# SOURCE EXTRACT:
I am a millennial. I worked at Xerox. I know where it started and what they did, and knew this before I came to the company.

This thread is full of sour grapes. Just because you've been unable to find a job elsewhere doesn't mean you have a right to accuse those who do of "laziness" or "disloyalty". I came to the company full of ideas, and so did the other young colleagues I had. Unfortunately, though, what we found was a company full of geriatric thinking and don't-give-a-f*ckism (see above comments for examples of exactly what I mean) that made it very clear that at Xerox there is no room for change and no room for innovative thinking.

Management could not possibly have been less receptive to new ideas, and the fact that Xerox's information systems are the WORST in the industry is compounded by the fact that they are managed by mid-level people whose only goal is to save their own job. No one was trying to solve problems; people were just interested in maximizing their departmental budget. XIM made getting access to critical supply chain information an absolute nightmare. The result was catastrophically poor decision-making due to lack of influential data. time and time again...

# USING THE INFORMATION:
1. Rewrite the Xerox comment starting with "I am a millennial." and going on through "for innovative thinking.", changing "colleagues" to "coworkers".
2. According to the Xerox comment, what made getting access to critical supply chain information an absolute nightmare?
3. Say whether each statement agrees with the Xerox comment: (a) The writer knew where Xerox started before joining the company. (b) The writer calls Xerox's information systems the best in the industry. (c) The writer came to the company without any ideas.
Use only the comment above to answer.

# RECORDED INFORMATION:
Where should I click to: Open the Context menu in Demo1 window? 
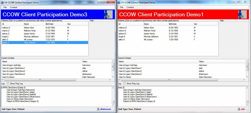tap(130, 7)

# EXERCISE SOLUTIONS:
1.
I am a millennial. I worked at Xerox. I know where it started and what they did, and knew this before I came to the company.

This thread is full of sour grapes. Just because you've been unable to find a job elsewhere doesn't mean you have a right to accuse those who do of "laziness" or "disloyalty". I came to the company full of ideas, and so did the other young coworkers I had. Unfortunately, though, what we found was a company full of geriatric thinking and don't-give-a-f*ckism (see above comments for examples of exactly what I mean) that made it very clear that at Xerox there is no room for change and no room for innovative thinking.

2. XIM

3.
(a) Yes: "knew this before I came to the company."
(b) No: "Xerox's information systems are the WORST in the industry"
(c) No: "I came to the company full of ideas"